Еще со времен учебы в художественной школе Шоу исследовал стремление человека к трансцендентальному опыту через погружение в измененные состояния сознания. В одном из первых проектов он снимал себя и других участников после приема DMT — природного вещества, обнаруженного как в человеческом мозге, так и в некоторых растениях. Покойный этноботаник и сторонник психоделиков Теренс Маккенна называл его «самым мощным галлюциногеном, известным человеку и науке».
Испытуемые сняты Шоу крупным планом в состоянии явной эйфории или восторга. Субтитры в нижней части экрана демонстрируют последующие попытки участников рассказать о своих ощущения, что, по словам тех, кто принимал DMT, практически невозможно.
Интерес художника к вселенскому желанию постижения духовной жизни, стремлению к некой высшей силе или разуму или, как пишет Шоу, «стремлению к чему-то запредельному», привели его в несколько интересных мест. В книге «Quickeners» (2014) Шоу изучает историю Пятидесятников - укротителей змей. Он использует архивные кадры 1960-х годов для того, чтобы представить себе человеческое общество будущего 500 лет спустя.

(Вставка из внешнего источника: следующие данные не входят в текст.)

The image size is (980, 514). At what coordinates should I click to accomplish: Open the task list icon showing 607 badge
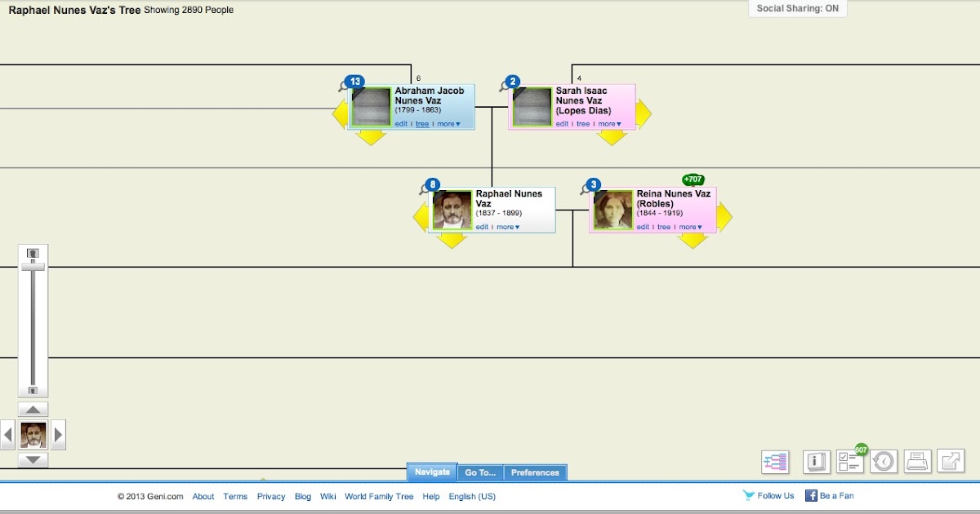tap(849, 461)
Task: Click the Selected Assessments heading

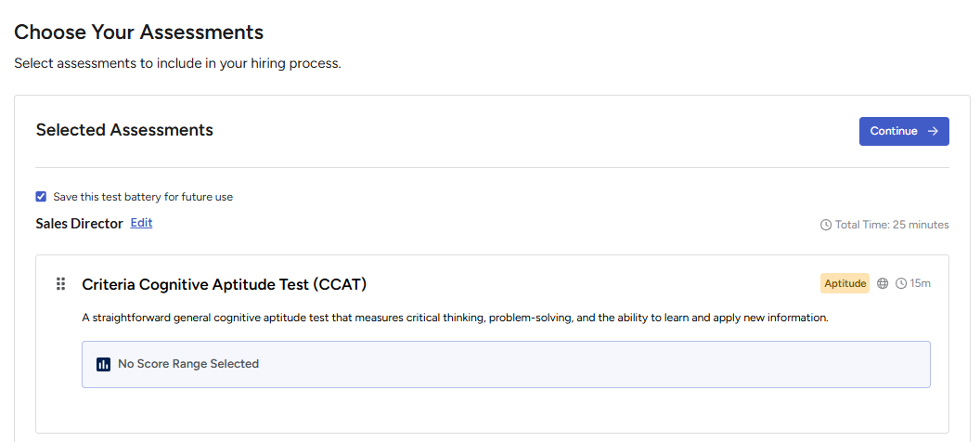Action: click(x=124, y=130)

Эти новые гуманоиды претерпели интеллектуальный прорыв и стали сверхрациональными. Исключение составила небольшая группа людей, страдающих редким синдромом, характеризующимся «нуждой в вере», который заставляет их возрождать устаревшие ритуалы (такие как поклонение змеям, создание произведений искусства и танцы), в попытке выйти за пределы окружающей реальности.
Его последнее видео «Лиминалы / Liminals» (2017), участвовавшее в Венецианском биеннале также фокусируется на воображаемом сообществе, на этот раз в отрыве от нас всего на нескольких десятилетий вперед. Оно представляет собой научно-фантастический псевдодокументальный фильм, хотя и снято в черно-белом режиме, частично с использованием 16-миллиметровой камеры. Фильм исследует «периферийно-альтруистическую культуру», сообщество, пережившее неудачную попытку создания культа сингулярности — веры в то, что компьютерные технологии и искусственный интеллект, в конце концов, превзойдут или сольются с возможностями человеческого мозга. Чаще всего это направление ассоциируется с футуристами Кремниевой долины. Главные герои фильма пытаются реактивировать «клетку веры» в мозгу посредством слияния современных технологий и духовных ритуалов.
На биеннале или за ее пределами лиминалы, с их ярко выраженной неуверенностью в будущем человечества (в сочетании с определенной степенью оптимизма в отношении силы коллективных ритуалов и науки) приближаются к пониманию сокрытого настоящего.
Возрождение интереса к ритуалам, шаманизму и трансцендентальному опыту.
На западе выражения «шаманизм» и «трансцендентальный опыт» могут вызвать в памяти игры на улице в пригородных кварталах или же образы шарлатанов и мошенников, мнящих себя целителями. Наверняка есть и те, кому подойдет такое описание. Легко отмахнуться от подобных ненаучных практик, назвав это ерундой. Но есть и те, кто очень серьезно относится к истории шаманизма, использует эти знания и добивается больших успехов в наше время.
В своей книге, вышедшей в 2012 году, «Разбивая голову / Breaking Open the Head», Дэниел Пинчбек отправляется в путешествие по различным проявлениям современного шаманизма во всем мире, рассказывая и о борьбе с ним и стигматизации на западе. Автор определяет шаманизм как «технологию исследования необычных состояний сознания для достижения конкретных целей: исцеления, гадания и общения с миром духов».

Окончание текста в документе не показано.